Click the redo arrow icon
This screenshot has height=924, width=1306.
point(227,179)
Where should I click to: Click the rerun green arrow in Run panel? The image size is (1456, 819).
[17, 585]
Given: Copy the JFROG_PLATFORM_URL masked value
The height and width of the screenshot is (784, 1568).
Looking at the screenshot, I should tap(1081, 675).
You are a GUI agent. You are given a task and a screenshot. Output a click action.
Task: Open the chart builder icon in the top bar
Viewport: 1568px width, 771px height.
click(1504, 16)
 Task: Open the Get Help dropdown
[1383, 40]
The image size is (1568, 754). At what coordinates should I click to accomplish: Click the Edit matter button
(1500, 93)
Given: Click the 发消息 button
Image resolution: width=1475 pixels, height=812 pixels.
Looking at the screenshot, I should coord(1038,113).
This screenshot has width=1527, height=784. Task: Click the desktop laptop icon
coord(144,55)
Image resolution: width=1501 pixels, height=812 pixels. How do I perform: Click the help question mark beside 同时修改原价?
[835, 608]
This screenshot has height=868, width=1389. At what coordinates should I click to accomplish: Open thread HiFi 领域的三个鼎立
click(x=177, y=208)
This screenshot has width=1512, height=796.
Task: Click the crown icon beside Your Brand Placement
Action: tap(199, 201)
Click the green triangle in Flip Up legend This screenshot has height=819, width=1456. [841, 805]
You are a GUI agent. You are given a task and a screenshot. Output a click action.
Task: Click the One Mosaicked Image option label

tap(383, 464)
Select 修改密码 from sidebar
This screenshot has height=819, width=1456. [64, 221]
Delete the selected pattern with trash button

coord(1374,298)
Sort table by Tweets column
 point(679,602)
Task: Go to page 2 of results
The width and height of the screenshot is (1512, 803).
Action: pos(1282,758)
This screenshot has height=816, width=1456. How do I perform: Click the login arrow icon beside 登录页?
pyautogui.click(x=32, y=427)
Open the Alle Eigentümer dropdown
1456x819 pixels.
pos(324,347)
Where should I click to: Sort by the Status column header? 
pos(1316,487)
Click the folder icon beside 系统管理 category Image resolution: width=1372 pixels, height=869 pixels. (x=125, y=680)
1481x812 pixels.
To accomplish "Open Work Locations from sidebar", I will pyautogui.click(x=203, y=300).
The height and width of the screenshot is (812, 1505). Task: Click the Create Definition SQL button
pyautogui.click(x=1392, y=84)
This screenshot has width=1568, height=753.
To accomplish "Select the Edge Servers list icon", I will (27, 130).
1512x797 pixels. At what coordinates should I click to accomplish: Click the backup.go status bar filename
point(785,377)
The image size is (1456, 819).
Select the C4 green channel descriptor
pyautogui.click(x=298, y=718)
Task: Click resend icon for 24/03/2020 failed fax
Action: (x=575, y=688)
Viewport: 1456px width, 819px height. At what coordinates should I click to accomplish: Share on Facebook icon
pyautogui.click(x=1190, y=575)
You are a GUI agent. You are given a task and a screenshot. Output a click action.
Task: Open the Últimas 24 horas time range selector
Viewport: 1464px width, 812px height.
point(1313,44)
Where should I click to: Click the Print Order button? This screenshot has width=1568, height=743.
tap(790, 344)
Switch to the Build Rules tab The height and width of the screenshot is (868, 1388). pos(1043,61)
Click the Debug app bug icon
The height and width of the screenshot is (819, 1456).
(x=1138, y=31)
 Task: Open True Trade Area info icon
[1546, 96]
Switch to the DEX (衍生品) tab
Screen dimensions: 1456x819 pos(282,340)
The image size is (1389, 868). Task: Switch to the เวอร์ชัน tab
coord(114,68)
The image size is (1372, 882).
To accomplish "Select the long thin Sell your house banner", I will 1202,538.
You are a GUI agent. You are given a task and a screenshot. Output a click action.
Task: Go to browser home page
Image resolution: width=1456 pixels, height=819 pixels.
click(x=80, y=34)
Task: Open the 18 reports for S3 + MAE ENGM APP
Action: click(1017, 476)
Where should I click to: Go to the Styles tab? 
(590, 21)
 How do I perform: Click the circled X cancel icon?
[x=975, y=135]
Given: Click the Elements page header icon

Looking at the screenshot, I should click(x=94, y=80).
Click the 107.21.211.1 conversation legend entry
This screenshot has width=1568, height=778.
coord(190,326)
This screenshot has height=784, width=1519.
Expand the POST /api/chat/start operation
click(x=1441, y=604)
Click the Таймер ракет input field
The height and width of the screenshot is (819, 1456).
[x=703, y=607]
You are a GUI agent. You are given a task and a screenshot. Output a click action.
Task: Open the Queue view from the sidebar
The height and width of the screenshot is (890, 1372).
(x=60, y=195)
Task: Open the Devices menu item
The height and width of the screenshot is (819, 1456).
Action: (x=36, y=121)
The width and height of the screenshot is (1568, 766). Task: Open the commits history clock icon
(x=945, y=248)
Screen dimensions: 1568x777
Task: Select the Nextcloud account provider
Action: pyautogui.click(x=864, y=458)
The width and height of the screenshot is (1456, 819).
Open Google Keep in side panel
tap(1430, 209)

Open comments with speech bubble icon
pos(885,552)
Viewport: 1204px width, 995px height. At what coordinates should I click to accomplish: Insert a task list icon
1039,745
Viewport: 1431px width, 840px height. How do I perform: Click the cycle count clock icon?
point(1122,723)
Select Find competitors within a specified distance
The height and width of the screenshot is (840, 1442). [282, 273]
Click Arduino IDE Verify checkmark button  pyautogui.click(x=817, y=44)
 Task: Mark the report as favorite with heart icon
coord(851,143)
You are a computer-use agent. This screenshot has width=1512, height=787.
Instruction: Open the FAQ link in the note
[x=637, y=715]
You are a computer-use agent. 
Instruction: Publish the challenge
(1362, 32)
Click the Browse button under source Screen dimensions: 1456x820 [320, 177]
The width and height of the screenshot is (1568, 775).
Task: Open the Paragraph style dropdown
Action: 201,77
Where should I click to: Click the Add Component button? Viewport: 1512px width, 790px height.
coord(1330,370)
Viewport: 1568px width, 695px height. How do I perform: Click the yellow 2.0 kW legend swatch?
========================
_WHAT IS BEING ASKED_.
Determine how many lines of the listing hold the word "computer" and reply with that figure alone.

_TASK RESPONSE_.
2